» What needs to be done:
Your answer must hold only the lines below from the line containing "Open the inches dropdown for C2C blocks" through the line containing "Given: Turn on Share room controls switch", each reproduced exactly.

Stored data entries:
━━━━━━━━
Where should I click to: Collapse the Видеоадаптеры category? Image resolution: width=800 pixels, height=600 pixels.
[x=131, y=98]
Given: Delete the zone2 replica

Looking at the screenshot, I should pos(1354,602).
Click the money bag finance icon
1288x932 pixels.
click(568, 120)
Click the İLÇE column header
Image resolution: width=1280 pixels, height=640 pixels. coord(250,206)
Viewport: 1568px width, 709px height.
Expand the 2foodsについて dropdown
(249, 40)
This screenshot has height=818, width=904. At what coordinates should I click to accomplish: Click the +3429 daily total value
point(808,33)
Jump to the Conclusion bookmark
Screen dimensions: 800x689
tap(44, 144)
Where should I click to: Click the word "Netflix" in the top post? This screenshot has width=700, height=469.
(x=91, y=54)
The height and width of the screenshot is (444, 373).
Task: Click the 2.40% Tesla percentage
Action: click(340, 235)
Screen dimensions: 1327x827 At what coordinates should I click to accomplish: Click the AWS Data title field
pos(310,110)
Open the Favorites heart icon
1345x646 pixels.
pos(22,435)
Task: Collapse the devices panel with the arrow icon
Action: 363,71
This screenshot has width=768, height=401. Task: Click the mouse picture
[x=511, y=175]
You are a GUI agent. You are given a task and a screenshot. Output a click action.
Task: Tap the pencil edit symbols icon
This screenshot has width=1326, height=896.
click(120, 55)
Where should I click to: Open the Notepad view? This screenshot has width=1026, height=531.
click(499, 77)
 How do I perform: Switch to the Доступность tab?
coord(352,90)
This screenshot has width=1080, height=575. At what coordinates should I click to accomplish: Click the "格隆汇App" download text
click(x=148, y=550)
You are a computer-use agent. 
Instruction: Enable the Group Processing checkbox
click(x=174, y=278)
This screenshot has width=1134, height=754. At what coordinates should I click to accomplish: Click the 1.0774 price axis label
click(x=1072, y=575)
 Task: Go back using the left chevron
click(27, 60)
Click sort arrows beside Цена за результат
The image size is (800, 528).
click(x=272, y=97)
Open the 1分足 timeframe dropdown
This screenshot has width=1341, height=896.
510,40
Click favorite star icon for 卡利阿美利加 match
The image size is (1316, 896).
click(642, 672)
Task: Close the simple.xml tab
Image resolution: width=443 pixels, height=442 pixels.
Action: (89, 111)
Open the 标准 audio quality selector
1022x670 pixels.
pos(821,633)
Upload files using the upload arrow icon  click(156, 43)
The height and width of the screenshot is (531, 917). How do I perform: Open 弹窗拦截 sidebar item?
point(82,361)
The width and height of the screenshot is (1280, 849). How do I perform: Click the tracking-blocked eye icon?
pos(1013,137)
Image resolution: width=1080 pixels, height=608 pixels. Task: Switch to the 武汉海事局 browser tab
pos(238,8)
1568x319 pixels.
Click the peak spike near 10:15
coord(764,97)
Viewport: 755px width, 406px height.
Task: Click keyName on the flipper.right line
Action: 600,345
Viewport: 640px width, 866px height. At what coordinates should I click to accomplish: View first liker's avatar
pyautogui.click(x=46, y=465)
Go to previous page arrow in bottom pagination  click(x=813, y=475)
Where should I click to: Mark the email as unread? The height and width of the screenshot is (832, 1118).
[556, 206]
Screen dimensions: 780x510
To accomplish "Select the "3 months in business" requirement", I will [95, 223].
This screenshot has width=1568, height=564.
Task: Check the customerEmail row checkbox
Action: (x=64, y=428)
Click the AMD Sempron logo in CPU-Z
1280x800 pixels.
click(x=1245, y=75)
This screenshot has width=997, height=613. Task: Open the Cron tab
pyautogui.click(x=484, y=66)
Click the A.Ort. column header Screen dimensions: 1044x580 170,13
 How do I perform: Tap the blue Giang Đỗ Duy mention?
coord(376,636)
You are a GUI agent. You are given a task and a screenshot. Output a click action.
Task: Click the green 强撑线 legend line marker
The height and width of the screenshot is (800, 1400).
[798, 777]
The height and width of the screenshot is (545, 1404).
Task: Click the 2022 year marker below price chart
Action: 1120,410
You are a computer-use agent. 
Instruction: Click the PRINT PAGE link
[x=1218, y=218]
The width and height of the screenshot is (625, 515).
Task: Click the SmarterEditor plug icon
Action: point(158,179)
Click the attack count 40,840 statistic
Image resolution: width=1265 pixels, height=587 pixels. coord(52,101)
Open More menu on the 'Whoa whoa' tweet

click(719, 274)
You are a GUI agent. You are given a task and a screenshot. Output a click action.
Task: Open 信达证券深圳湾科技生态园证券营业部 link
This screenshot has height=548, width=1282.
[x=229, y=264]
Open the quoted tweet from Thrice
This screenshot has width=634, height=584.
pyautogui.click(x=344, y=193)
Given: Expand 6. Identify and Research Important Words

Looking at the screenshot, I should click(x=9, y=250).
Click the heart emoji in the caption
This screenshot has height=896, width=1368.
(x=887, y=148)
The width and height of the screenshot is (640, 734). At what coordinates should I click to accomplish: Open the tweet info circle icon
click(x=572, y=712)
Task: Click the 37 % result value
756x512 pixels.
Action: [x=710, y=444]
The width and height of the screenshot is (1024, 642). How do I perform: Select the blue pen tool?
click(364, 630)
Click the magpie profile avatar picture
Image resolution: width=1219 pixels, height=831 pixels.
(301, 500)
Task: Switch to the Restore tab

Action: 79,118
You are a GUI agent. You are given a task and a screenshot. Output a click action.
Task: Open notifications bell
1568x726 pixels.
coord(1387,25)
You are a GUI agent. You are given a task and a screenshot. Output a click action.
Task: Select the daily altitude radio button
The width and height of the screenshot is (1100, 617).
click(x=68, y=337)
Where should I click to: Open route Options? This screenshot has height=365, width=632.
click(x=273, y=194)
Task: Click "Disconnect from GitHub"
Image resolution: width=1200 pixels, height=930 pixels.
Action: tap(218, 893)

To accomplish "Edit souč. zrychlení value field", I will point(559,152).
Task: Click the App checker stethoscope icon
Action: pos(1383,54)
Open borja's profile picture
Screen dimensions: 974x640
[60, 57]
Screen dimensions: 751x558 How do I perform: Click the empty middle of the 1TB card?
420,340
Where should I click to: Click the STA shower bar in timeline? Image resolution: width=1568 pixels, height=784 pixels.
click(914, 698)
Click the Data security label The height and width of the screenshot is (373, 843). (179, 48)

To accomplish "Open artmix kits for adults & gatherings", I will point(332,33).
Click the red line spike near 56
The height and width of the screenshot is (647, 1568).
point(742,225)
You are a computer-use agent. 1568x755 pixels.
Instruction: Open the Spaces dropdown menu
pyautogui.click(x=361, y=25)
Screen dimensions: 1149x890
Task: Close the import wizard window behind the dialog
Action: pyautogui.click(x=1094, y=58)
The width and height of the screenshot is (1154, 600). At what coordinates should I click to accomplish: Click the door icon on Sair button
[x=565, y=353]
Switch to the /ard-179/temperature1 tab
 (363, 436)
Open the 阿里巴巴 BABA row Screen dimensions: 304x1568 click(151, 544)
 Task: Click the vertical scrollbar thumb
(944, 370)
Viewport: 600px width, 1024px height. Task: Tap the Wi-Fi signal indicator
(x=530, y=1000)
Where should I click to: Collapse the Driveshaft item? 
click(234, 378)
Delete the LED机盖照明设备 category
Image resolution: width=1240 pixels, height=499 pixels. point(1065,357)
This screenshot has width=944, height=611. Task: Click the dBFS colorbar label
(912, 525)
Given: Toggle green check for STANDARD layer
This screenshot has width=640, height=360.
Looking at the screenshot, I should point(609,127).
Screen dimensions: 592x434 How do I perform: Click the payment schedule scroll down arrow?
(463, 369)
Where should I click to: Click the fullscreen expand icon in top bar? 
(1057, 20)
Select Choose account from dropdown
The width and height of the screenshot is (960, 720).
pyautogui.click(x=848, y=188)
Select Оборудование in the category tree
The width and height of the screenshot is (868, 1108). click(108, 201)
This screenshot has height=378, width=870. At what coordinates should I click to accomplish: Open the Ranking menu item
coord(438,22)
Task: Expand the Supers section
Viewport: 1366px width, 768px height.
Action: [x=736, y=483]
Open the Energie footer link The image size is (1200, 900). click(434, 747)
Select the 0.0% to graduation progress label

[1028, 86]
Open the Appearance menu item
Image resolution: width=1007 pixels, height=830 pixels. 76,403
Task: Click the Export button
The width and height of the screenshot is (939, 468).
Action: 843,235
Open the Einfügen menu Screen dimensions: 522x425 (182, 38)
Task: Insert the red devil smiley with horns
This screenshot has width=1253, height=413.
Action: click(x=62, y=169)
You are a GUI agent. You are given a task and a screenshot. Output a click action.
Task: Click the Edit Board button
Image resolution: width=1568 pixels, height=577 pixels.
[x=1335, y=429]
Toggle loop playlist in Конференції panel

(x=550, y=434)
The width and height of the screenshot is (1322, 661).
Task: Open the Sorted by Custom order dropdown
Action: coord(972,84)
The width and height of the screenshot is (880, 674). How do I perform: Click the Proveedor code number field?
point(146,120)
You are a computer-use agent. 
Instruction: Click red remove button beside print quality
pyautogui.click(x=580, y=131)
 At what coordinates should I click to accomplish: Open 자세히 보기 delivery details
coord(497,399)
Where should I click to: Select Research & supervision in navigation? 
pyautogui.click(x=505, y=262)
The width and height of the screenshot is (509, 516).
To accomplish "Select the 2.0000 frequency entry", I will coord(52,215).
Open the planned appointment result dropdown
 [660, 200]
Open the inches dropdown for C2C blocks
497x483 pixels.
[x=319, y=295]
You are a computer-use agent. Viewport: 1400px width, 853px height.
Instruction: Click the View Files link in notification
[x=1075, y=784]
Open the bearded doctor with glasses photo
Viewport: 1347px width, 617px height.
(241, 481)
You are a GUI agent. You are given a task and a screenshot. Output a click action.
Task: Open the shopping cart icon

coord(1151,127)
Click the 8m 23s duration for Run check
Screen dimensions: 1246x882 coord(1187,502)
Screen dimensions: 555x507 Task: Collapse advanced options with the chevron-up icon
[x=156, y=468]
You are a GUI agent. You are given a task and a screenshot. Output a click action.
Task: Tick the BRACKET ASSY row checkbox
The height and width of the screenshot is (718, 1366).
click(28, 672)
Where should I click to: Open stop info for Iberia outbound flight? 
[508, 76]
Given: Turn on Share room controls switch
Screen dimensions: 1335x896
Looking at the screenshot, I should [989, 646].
━━━━━━━━
» Output for this exercise:
Open the inches dropdown for C2C blocks
497x483 pixels.
[x=319, y=295]
You are a computer-use agent. Viewport: 1400px width, 853px height.
Instruction: Click the View Files link in notification
[x=1075, y=784]
Open the bearded doctor with glasses photo
Viewport: 1347px width, 617px height.
(241, 481)
You are a GUI agent. You are given a task and a screenshot. Output a click action.
Task: Open the shopping cart icon

coord(1151,127)
Click the 8m 23s duration for Run check
Screen dimensions: 1246x882 coord(1187,502)
Screen dimensions: 555x507 Task: Collapse advanced options with the chevron-up icon
[x=156, y=468]
You are a GUI agent. You are given a task and a screenshot. Output a click action.
Task: Tick the BRACKET ASSY row checkbox
The height and width of the screenshot is (718, 1366).
click(28, 672)
Where should I click to: Open stop info for Iberia outbound flight? 
[508, 76]
Given: Turn on Share room controls switch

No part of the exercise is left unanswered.